##### Records shown

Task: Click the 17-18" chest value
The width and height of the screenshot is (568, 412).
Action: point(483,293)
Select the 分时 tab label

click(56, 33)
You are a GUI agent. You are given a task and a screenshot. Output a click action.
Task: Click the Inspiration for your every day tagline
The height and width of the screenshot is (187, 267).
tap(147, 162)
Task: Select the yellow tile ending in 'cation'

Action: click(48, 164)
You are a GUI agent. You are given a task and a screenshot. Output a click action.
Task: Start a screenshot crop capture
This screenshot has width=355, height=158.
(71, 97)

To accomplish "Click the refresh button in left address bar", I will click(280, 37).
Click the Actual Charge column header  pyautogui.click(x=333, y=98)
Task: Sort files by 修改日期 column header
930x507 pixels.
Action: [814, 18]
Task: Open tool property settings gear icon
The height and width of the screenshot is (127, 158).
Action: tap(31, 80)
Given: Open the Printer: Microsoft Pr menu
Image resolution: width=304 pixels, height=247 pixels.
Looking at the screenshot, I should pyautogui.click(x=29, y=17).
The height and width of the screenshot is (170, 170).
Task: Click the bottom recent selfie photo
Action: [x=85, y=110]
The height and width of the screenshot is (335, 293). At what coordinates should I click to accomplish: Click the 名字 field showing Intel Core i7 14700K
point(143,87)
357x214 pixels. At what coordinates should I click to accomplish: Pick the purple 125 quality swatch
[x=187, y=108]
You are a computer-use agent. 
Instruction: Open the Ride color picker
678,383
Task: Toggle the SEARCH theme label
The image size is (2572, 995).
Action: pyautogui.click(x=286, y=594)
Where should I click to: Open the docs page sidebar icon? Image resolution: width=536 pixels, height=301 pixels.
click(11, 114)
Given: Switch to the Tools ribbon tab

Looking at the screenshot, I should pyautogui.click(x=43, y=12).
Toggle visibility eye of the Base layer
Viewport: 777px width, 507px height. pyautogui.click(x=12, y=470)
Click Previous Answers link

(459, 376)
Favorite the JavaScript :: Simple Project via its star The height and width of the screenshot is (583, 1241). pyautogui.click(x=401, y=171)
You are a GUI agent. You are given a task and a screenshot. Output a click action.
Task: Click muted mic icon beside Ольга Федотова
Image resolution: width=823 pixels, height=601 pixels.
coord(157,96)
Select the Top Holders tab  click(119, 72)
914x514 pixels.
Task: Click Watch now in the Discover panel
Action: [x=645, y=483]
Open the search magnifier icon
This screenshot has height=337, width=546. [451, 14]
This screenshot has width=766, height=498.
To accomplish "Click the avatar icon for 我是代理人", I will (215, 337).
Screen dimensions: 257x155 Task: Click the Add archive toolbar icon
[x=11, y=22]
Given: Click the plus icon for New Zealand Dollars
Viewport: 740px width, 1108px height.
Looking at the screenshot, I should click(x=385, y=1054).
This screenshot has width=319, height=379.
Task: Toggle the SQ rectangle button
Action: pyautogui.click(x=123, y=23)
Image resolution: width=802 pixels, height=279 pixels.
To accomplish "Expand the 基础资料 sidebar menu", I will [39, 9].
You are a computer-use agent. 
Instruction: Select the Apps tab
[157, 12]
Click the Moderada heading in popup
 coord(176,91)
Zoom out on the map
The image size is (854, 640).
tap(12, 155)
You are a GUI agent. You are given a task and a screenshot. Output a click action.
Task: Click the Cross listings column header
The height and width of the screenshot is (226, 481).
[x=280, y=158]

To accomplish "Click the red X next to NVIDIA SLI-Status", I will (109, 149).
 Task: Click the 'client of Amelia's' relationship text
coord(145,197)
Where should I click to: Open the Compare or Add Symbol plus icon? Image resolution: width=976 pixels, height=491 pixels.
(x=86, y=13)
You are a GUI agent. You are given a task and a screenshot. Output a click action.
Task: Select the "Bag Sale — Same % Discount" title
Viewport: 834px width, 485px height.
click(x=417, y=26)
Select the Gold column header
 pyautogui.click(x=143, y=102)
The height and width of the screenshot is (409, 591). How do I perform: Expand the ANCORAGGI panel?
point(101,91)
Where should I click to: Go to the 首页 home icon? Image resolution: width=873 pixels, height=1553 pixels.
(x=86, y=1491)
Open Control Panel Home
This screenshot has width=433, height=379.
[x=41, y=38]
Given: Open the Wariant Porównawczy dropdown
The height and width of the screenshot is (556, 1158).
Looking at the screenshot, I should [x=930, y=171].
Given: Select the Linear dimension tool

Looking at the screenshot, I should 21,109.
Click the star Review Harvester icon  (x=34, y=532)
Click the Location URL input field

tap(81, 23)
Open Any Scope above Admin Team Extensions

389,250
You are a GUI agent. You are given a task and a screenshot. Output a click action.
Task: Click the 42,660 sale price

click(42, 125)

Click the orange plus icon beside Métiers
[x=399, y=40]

##########

Give back the opening line of the records above and every line after it, up to and including the one with "Task: Start a screenshot crop capture", unchanged.

Task: Click the 17-18" chest value
The width and height of the screenshot is (568, 412).
Action: point(483,293)
Select the 分时 tab label

click(56, 33)
You are a GUI agent. You are given a task and a screenshot. Output a click action.
Task: Click the Inspiration for your every day tagline
The height and width of the screenshot is (187, 267).
tap(147, 162)
Task: Select the yellow tile ending in 'cation'

Action: click(48, 164)
You are a GUI agent. You are given a task and a screenshot. Output a click action.
Task: Start a screenshot crop capture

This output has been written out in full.